====== WORKING DATA

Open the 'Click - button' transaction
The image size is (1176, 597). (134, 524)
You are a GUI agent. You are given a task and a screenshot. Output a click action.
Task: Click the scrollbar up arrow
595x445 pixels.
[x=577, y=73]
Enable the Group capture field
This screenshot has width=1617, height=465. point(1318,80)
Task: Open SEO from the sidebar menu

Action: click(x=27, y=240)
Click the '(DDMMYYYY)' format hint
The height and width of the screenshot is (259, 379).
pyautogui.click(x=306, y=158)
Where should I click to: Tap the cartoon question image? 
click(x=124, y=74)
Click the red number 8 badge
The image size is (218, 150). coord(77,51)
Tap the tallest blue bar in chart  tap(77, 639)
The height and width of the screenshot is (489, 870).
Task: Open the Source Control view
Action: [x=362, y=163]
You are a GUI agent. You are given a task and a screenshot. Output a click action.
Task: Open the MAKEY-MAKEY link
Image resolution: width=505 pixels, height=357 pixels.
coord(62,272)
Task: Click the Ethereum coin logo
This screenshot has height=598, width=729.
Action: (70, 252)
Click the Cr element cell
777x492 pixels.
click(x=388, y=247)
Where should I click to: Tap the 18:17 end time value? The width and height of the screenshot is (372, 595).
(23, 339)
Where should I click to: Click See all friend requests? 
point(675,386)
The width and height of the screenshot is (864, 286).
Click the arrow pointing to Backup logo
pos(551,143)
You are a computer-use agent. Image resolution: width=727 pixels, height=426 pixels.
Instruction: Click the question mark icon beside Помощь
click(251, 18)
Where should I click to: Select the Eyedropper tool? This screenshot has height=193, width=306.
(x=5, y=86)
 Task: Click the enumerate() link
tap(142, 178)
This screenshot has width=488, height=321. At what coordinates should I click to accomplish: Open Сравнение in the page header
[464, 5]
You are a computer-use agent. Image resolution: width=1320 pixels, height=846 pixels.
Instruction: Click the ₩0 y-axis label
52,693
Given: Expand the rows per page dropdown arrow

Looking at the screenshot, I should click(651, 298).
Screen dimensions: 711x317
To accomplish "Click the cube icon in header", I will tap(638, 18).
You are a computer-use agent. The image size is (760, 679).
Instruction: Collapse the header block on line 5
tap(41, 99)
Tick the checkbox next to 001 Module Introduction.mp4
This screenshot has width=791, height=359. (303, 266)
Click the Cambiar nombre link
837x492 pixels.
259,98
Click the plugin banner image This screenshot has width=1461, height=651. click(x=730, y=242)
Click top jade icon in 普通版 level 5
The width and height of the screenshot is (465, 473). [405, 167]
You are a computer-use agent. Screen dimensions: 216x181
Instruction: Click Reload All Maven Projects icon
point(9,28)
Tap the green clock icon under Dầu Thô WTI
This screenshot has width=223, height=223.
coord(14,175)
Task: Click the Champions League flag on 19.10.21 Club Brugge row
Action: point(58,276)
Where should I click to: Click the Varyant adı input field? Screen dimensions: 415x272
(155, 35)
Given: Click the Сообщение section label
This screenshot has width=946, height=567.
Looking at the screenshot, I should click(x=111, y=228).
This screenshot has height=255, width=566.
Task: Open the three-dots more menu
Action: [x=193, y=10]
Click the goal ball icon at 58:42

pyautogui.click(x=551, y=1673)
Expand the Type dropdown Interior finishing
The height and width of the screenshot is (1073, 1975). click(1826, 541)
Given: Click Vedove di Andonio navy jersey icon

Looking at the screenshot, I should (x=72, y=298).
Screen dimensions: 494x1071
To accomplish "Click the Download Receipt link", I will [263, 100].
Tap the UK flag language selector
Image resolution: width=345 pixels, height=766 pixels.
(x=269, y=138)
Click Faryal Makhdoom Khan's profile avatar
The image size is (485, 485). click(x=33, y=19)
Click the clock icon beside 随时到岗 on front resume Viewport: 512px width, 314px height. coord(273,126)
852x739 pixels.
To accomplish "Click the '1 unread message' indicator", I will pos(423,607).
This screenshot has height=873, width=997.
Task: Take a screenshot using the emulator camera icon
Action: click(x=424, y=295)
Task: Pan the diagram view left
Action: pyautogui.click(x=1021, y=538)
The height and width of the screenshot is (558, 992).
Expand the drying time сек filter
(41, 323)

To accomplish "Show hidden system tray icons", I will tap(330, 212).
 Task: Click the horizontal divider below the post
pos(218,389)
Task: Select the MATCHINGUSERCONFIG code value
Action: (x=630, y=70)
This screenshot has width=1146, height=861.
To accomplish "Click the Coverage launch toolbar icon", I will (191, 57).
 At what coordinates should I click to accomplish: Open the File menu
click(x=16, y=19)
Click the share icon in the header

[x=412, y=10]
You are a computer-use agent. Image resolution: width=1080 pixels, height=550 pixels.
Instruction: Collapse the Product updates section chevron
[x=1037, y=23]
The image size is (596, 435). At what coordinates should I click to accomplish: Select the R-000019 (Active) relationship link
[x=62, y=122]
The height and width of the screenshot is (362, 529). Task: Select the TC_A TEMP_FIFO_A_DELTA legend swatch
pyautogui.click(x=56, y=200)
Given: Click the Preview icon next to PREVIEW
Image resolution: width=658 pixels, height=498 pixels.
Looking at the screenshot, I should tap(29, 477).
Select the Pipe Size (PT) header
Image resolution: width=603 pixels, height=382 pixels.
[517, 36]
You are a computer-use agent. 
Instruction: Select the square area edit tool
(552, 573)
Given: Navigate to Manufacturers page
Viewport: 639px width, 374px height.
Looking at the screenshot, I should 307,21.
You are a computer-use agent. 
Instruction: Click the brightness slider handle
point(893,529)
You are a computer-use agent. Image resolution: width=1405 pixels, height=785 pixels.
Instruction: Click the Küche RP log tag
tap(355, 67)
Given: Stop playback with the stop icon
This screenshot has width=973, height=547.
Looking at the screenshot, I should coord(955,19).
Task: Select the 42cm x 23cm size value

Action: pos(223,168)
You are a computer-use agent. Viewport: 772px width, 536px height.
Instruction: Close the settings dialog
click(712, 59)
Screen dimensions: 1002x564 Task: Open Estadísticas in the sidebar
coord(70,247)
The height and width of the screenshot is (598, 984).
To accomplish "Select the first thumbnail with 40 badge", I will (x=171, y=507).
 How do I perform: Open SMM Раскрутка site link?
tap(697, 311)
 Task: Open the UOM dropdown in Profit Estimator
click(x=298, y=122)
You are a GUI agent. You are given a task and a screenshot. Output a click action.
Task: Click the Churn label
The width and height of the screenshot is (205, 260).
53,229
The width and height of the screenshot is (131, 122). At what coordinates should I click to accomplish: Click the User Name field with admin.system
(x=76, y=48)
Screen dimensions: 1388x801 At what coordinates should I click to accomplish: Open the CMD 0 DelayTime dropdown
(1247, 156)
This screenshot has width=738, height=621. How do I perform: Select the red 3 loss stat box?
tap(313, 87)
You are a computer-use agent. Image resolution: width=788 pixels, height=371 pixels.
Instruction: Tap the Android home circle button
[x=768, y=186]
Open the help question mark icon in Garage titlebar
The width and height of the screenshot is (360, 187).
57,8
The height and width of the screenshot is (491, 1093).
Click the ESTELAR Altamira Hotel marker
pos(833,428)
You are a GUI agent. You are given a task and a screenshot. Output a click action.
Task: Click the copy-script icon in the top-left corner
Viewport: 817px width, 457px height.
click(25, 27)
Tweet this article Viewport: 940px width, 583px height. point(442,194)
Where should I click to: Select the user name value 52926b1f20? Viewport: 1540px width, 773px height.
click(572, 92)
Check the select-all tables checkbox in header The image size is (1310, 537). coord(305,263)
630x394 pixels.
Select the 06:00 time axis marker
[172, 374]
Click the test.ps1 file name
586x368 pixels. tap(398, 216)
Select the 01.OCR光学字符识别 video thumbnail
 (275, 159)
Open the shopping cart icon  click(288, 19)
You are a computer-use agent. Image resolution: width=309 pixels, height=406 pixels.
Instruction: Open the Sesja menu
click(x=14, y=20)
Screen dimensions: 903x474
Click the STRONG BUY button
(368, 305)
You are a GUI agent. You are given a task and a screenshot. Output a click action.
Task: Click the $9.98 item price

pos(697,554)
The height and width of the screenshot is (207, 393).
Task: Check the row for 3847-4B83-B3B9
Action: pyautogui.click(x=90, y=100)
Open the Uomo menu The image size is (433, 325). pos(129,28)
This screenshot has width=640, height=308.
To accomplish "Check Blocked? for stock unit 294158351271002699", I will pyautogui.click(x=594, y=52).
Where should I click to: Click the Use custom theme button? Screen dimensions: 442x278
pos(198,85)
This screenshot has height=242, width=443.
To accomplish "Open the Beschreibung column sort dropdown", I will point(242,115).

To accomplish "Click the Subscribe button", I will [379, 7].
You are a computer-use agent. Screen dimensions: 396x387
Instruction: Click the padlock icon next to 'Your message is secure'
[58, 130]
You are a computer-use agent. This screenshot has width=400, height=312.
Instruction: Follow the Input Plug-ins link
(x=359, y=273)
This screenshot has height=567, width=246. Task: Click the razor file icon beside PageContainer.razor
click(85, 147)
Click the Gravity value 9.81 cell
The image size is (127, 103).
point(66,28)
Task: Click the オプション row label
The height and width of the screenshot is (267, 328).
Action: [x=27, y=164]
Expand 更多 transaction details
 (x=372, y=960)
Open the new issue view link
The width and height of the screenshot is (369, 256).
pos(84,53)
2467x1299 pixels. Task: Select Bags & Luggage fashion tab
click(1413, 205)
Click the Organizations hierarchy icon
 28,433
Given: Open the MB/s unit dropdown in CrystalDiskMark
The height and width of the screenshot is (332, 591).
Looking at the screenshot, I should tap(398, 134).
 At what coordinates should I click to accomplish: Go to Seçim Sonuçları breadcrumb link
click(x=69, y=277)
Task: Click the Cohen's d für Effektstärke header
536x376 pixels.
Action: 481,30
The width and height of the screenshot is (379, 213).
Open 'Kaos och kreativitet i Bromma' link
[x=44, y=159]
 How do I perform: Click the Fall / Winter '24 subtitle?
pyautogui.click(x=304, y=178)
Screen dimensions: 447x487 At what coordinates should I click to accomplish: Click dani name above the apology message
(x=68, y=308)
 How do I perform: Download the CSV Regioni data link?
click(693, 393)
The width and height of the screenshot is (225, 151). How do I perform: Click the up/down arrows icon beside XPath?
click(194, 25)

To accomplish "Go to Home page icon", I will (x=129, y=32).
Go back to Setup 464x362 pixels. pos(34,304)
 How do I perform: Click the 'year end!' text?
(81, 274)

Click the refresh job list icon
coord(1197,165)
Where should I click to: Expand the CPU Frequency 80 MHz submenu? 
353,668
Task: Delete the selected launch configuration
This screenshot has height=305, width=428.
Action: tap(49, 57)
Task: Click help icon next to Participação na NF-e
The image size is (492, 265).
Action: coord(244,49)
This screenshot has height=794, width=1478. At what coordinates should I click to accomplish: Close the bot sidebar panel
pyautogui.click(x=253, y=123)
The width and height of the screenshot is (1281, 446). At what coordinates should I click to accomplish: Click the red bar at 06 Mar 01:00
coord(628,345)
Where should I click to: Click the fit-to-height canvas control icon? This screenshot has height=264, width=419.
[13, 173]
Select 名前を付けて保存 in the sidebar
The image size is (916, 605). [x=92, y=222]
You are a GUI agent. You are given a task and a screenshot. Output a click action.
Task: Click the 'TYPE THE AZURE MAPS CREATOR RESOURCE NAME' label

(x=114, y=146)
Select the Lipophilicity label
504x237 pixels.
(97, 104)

============

### BRIEF:
Scan the records for the string "launch". Copy each line in which it appears.

### WRITTEN ANSWER:
To accomplish "Click the Coverage launch toolbar icon", I will (191, 57).
Task: Delete the selected launch configuration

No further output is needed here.